> **WHAT NEEDS TO BE DONE**
Find the lines in the records that carry the word "Task". Copy each one.

> **DATA EXTRACT**
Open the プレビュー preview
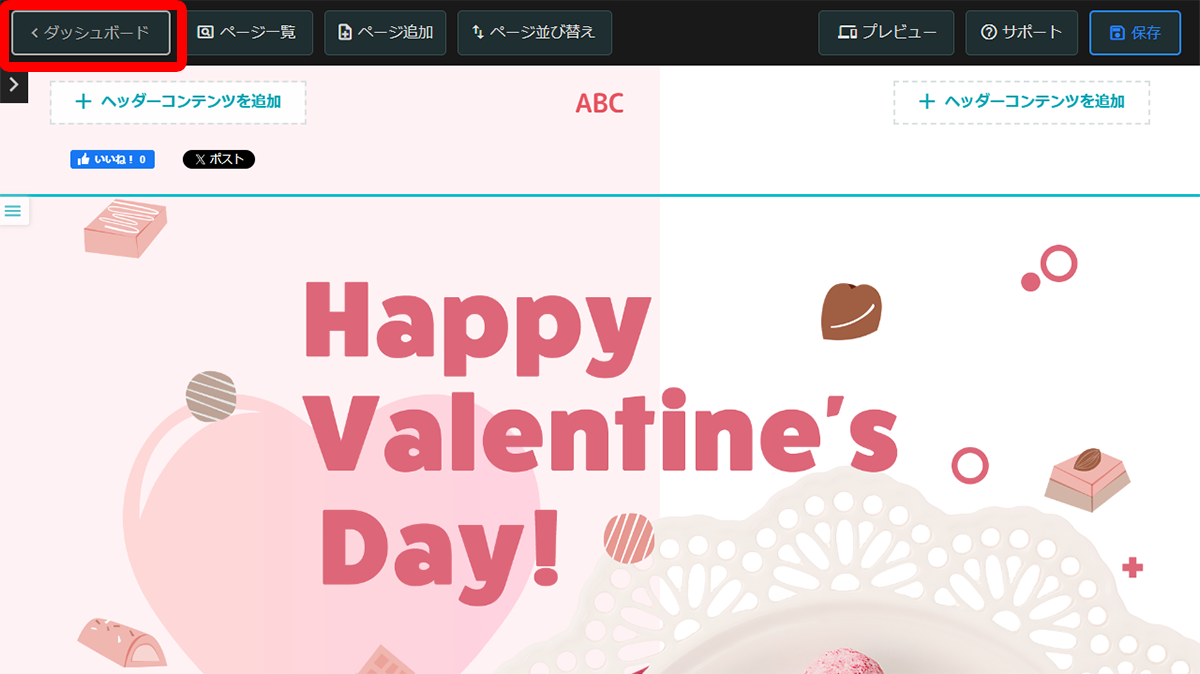The height and width of the screenshot is (674, 1200). click(886, 33)
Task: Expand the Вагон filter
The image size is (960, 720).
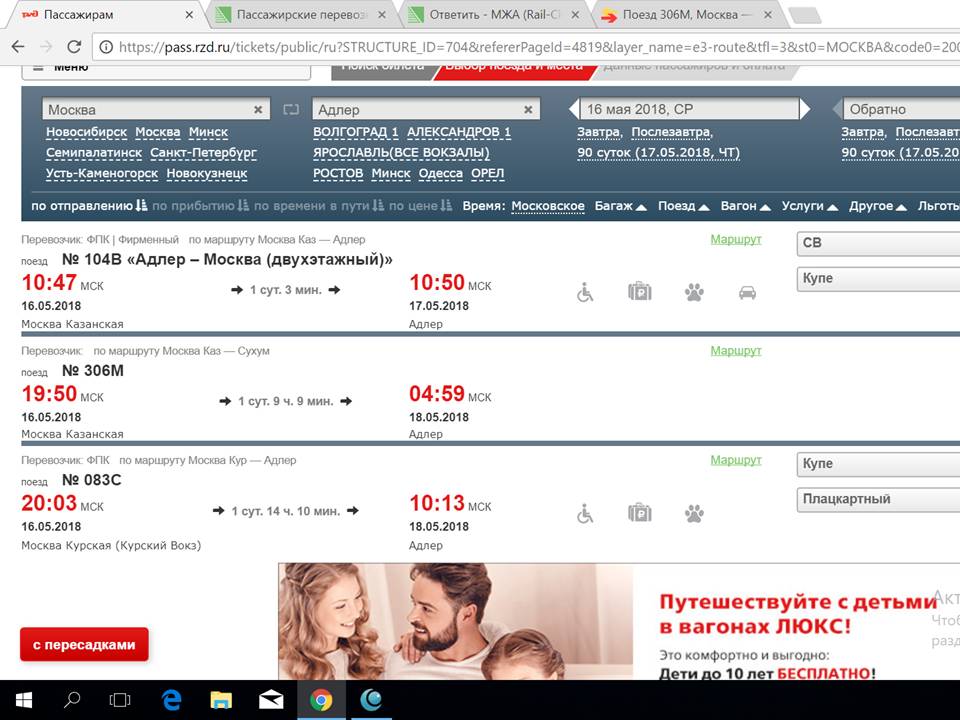Action: pos(745,206)
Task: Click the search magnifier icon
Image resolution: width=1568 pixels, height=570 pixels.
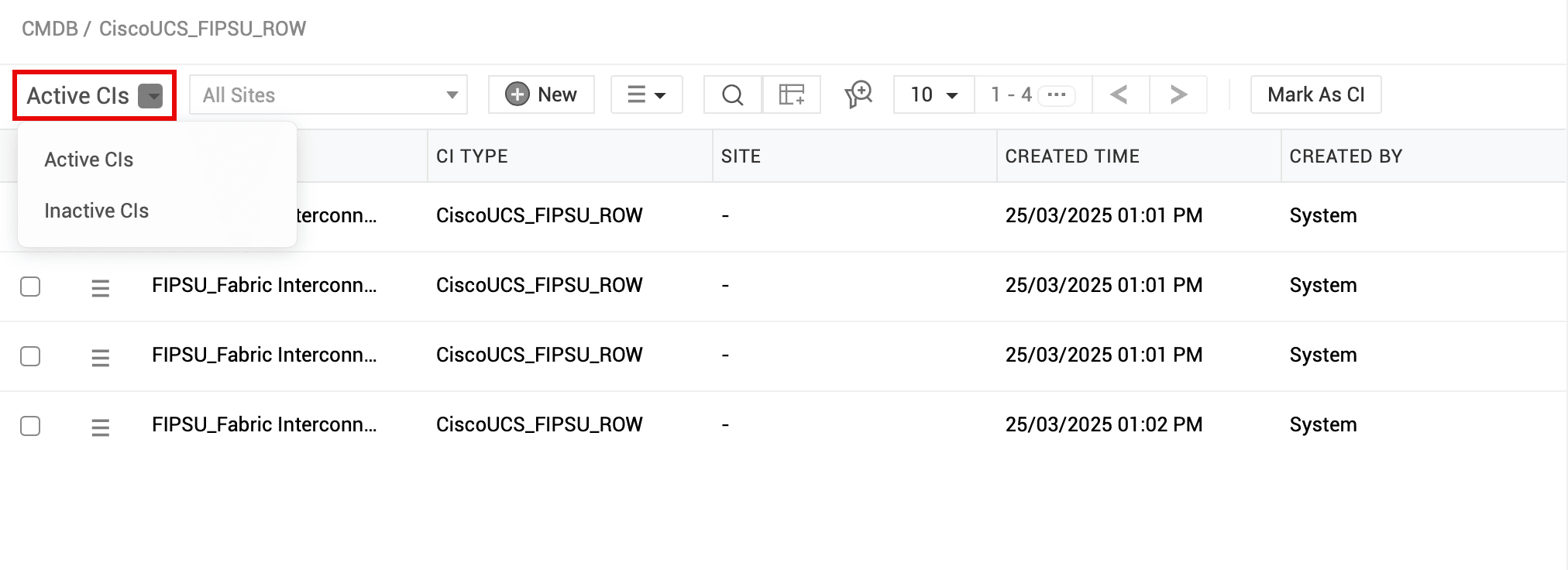Action: point(732,95)
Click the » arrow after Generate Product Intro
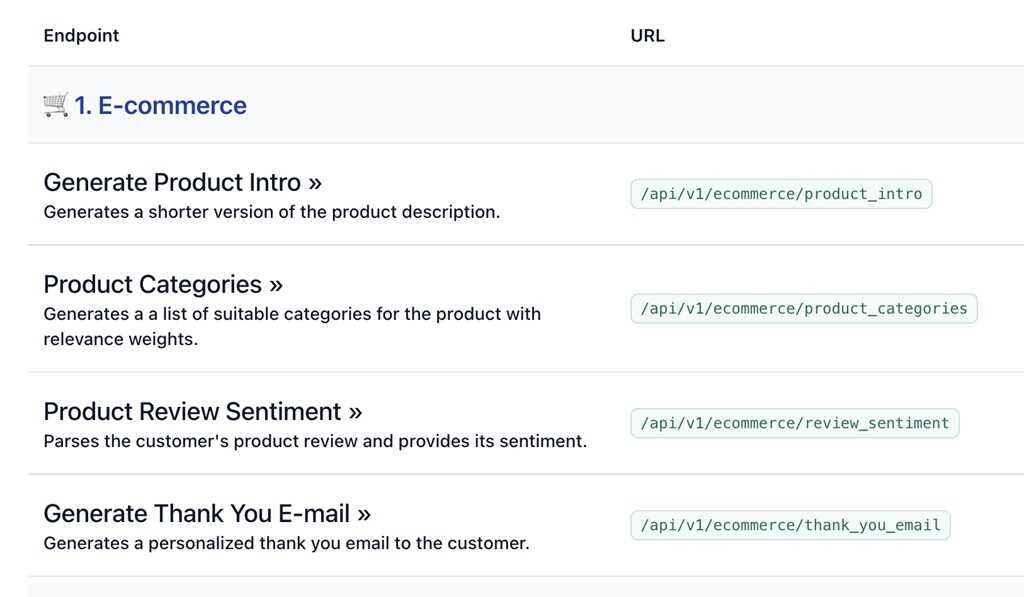 coord(315,183)
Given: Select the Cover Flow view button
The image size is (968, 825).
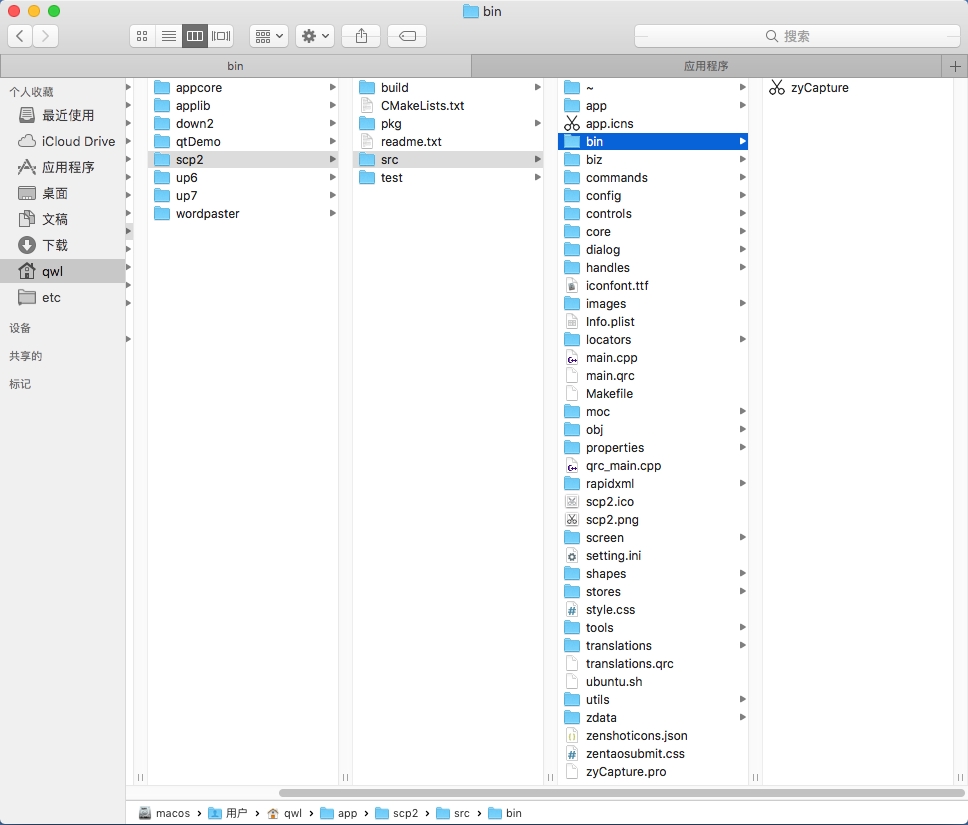Looking at the screenshot, I should [x=221, y=36].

> **ANSWER TO THE PROBLEM**
Task: Expand the Вагон filter
Task: Click the search magnifier icon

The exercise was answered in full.